[Start]
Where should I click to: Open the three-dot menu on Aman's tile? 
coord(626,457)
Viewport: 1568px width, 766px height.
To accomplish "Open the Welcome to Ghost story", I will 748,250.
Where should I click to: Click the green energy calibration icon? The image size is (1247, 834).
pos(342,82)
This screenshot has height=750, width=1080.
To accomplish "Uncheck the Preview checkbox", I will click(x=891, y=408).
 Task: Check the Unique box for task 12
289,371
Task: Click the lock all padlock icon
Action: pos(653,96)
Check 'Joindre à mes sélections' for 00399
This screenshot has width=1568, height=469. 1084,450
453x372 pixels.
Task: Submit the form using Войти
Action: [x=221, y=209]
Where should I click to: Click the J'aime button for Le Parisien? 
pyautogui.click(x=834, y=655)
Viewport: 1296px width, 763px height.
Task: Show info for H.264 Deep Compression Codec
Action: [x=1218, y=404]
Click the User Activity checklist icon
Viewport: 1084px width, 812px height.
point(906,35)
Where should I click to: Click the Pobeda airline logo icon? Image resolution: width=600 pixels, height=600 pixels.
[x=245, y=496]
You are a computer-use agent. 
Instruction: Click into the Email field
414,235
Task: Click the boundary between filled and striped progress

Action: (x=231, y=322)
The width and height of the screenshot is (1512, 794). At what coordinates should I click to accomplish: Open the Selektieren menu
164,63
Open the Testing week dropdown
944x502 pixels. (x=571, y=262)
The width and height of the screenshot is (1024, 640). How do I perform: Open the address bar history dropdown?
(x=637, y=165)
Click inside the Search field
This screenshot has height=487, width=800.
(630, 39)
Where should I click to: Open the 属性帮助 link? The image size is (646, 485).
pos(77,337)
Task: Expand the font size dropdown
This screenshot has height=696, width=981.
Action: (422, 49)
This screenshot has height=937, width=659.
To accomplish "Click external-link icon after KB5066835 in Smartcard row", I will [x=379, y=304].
[End]
→ **Task prompt**: Copy out the listing above line for line, with no changes.

→ **Response**:
Where should I click to: Open the three-dot menu on Aman's tile? 
coord(626,457)
Viewport: 1568px width, 766px height.
To accomplish "Open the Welcome to Ghost story", I will 748,250.
Where should I click to: Click the green energy calibration icon? The image size is (1247, 834).
pos(342,82)
This screenshot has height=750, width=1080.
To accomplish "Uncheck the Preview checkbox", I will click(x=891, y=408).
 Task: Check the Unique box for task 12
289,371
Task: Click the lock all padlock icon
Action: pos(653,96)
Check 'Joindre à mes sélections' for 00399
This screenshot has width=1568, height=469. 1084,450
453x372 pixels.
Task: Submit the form using Войти
Action: [x=221, y=209]
Where should I click to: Click the J'aime button for Le Parisien? 
pyautogui.click(x=834, y=655)
Viewport: 1296px width, 763px height.
Task: Show info for H.264 Deep Compression Codec
Action: [x=1218, y=404]
Click the User Activity checklist icon
Viewport: 1084px width, 812px height.
point(906,35)
Where should I click to: Click the Pobeda airline logo icon? Image resolution: width=600 pixels, height=600 pixels.
[x=245, y=496]
You are a computer-use agent. 
Instruction: Click into the Email field
414,235
Task: Click the boundary between filled and striped progress

Action: (x=231, y=322)
The width and height of the screenshot is (1512, 794). At what coordinates should I click to accomplish: Open the Selektieren menu
164,63
Open the Testing week dropdown
944x502 pixels. (x=571, y=262)
The width and height of the screenshot is (1024, 640). How do I perform: Open the address bar history dropdown?
(x=637, y=165)
Click inside the Search field
This screenshot has height=487, width=800.
(630, 39)
Where should I click to: Open the 属性帮助 link? The image size is (646, 485).
pos(77,337)
Task: Expand the font size dropdown
This screenshot has height=696, width=981.
Action: (422, 49)
This screenshot has height=937, width=659.
To accomplish "Click external-link icon after KB5066835 in Smartcard row", I will [x=379, y=304].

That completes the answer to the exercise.